As you can see, the parts look pretty nice! I’m definitely pleased with the black acrylic. Unfortunately, some of the holes of the retaining rings are a bit off; but it’s only a couple of thousands of an inch. Ideally, the large gears will be attached to the retaining rings with some epoxy. These assemblies will fit into the large holes in the top plates, with the gears on the bottom; and a captive nut will fit into the hex hole in them. A piece of 1/2″ threaded rod will be threaded through that nut, and epoxied to the bottom piece of the plunger on the syringes after it’s cut off using a band saw. The syringes are held in the bottom plate, and this is attached to the top plate with a pair of 1/4″ threaded rods and associated nuts. The stepper motors will bolt onto the top plate through the small holes, and protrude through the two medium-sized holes. Their shafts will be epoxied onto the smaller gears, and they will in turn drive the large gears. The whole assembly will cost around $25 for the acrylic parts, $30 for the stepper motors and h-bridges to drive them, and possibly an additional $10 for a power supply.

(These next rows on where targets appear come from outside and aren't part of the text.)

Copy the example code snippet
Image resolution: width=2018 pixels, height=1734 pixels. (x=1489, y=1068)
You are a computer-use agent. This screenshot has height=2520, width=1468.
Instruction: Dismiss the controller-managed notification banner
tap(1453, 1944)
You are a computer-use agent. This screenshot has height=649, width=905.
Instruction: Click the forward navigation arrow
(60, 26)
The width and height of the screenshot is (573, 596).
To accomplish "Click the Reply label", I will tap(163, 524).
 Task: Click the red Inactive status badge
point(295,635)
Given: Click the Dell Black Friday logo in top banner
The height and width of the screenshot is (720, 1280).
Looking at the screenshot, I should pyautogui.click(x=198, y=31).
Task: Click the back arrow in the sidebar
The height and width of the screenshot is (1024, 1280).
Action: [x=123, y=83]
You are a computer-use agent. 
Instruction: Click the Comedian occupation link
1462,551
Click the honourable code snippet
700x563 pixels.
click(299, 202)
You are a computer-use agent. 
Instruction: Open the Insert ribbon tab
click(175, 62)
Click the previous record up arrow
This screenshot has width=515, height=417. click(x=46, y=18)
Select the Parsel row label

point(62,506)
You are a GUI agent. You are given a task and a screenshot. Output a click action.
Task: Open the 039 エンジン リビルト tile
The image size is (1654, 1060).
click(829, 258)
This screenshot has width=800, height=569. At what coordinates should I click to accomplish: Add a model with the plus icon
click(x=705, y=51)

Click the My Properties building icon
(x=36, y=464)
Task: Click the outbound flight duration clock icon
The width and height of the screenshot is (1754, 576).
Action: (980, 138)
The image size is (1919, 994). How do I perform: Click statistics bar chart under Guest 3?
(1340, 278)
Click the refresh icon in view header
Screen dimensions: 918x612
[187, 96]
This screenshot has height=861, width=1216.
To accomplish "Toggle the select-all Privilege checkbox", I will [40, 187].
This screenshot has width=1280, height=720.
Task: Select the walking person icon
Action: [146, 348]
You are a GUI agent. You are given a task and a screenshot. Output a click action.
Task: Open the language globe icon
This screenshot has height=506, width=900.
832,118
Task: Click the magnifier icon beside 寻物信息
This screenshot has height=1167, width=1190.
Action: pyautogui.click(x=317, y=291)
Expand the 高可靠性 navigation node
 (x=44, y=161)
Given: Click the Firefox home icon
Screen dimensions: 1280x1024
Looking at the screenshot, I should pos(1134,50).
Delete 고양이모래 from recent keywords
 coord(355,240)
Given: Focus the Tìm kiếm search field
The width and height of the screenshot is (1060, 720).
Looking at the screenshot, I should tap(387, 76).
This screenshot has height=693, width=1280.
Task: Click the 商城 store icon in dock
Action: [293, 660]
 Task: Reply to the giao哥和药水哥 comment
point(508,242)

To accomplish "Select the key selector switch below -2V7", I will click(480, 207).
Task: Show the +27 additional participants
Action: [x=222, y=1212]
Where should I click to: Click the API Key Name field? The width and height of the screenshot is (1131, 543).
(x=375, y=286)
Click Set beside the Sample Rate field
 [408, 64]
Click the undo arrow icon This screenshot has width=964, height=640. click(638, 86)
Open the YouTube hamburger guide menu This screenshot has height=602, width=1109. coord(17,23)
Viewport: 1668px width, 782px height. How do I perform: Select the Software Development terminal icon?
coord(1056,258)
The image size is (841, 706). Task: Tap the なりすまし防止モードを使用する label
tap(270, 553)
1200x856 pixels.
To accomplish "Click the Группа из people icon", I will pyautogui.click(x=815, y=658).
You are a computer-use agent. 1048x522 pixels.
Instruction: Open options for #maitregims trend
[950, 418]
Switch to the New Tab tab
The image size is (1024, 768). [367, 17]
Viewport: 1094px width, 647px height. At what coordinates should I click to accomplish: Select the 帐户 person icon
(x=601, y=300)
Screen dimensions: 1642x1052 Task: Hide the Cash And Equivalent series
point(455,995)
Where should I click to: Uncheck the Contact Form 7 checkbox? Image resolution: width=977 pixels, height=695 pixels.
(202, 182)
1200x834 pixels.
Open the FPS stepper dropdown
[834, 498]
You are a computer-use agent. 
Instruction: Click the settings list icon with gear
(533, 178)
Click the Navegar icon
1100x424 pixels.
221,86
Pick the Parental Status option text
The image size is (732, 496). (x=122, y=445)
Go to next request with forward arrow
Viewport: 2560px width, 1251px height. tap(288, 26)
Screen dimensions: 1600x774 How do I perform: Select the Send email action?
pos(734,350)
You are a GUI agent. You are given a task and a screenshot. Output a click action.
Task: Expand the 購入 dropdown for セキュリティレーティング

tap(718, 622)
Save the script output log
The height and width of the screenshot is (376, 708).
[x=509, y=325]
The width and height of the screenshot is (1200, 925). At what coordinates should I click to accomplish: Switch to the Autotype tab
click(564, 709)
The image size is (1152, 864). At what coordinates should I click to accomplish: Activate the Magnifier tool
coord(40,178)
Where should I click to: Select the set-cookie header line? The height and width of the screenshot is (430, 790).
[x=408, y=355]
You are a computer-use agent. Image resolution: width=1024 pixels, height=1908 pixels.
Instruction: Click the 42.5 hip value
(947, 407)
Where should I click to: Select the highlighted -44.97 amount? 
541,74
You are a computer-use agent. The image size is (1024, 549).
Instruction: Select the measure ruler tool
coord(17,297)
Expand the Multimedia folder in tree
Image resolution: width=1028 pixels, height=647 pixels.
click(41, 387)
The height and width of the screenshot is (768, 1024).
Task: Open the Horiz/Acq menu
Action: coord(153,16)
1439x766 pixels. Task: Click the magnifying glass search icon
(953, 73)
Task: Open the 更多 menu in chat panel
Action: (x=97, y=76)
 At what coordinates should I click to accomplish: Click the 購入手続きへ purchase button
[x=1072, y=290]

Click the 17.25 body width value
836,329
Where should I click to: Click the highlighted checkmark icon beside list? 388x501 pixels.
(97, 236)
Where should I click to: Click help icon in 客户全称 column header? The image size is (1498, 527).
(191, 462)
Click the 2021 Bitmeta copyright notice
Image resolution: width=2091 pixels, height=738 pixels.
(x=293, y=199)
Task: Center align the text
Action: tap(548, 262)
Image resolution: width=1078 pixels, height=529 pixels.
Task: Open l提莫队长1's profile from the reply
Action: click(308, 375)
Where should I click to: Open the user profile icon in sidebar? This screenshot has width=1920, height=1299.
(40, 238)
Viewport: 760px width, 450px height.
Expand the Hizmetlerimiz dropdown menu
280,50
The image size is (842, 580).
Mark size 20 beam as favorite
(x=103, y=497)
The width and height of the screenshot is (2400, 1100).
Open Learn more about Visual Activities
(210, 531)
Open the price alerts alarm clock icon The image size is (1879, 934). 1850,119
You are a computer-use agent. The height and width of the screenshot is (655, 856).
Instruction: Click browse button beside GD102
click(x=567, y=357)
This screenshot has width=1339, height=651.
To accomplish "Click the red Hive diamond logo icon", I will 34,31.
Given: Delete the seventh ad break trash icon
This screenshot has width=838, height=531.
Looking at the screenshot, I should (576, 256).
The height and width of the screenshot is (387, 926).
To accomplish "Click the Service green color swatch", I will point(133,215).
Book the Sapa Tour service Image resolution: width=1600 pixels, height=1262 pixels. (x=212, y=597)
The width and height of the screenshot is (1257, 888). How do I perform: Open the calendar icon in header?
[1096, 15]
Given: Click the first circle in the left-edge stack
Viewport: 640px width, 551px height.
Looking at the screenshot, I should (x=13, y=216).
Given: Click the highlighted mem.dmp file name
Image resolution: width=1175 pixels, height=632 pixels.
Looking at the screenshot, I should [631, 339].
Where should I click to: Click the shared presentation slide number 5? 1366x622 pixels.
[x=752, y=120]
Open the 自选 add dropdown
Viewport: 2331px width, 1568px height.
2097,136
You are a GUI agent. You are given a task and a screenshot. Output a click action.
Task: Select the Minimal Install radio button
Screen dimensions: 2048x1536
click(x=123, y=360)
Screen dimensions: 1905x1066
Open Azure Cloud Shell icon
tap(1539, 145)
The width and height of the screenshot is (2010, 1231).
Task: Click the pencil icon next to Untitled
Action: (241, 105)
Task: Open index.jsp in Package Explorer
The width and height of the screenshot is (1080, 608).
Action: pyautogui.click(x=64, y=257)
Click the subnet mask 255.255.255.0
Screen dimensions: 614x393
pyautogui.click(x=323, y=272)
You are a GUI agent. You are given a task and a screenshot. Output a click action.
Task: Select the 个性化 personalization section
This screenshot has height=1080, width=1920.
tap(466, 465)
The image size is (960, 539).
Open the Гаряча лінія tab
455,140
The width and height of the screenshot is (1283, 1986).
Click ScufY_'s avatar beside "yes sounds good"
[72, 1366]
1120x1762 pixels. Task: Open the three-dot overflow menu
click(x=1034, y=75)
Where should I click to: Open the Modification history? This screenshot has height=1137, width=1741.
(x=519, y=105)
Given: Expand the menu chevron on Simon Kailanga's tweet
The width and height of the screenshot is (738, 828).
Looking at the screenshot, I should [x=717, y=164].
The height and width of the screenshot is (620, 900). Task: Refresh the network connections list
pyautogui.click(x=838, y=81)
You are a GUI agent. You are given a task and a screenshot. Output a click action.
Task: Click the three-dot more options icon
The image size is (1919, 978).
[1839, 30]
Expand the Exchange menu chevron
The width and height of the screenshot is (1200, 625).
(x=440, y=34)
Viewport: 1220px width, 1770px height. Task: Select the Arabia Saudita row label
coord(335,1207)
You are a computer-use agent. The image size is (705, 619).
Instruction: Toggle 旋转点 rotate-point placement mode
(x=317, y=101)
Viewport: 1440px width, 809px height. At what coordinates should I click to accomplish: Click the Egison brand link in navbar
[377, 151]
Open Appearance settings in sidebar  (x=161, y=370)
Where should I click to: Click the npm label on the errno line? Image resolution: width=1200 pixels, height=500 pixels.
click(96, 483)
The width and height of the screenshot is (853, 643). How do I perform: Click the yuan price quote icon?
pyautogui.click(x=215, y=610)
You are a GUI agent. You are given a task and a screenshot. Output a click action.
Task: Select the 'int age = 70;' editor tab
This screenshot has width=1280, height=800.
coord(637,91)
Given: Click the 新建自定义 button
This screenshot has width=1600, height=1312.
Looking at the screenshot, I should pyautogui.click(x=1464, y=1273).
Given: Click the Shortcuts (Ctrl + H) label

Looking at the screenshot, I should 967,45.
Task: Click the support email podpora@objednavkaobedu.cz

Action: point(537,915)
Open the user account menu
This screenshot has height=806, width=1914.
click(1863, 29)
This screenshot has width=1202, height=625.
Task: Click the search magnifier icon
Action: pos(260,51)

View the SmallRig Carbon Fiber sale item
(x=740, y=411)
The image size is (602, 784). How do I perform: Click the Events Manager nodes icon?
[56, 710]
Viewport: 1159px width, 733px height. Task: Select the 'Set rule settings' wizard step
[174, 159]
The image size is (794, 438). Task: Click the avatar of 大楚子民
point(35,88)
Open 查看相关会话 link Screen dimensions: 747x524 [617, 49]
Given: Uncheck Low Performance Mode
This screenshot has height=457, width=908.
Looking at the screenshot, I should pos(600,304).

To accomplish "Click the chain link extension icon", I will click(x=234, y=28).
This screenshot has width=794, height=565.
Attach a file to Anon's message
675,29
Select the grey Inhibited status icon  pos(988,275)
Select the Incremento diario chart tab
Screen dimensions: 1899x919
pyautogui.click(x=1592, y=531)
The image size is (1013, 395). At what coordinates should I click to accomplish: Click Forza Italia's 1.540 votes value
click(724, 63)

Of course, the beauty of using the stepper motors is that they can be run open-loop; this means that the adjuster can be run without a feedback mechanism. On the other hand, I’m somewhat concerned about the amount of torque required to drive the screw. Hopefully the gearing will bring the torque requirements down sufficiently for a pair of Nema-17 motors to drive this. Unfortunately, I can’t test it today; I’m still waiting on the electronic parts from SparkFun. But I expect that they’ll be here shortly! (I’ve never had a bad experience buying from SparkFun, and I’ve even been able to email them and alter my order before it’s shipped. Always a good experience with them.)
Here it is, with the mechanical parts assembled. Notice the lack of stepper motors.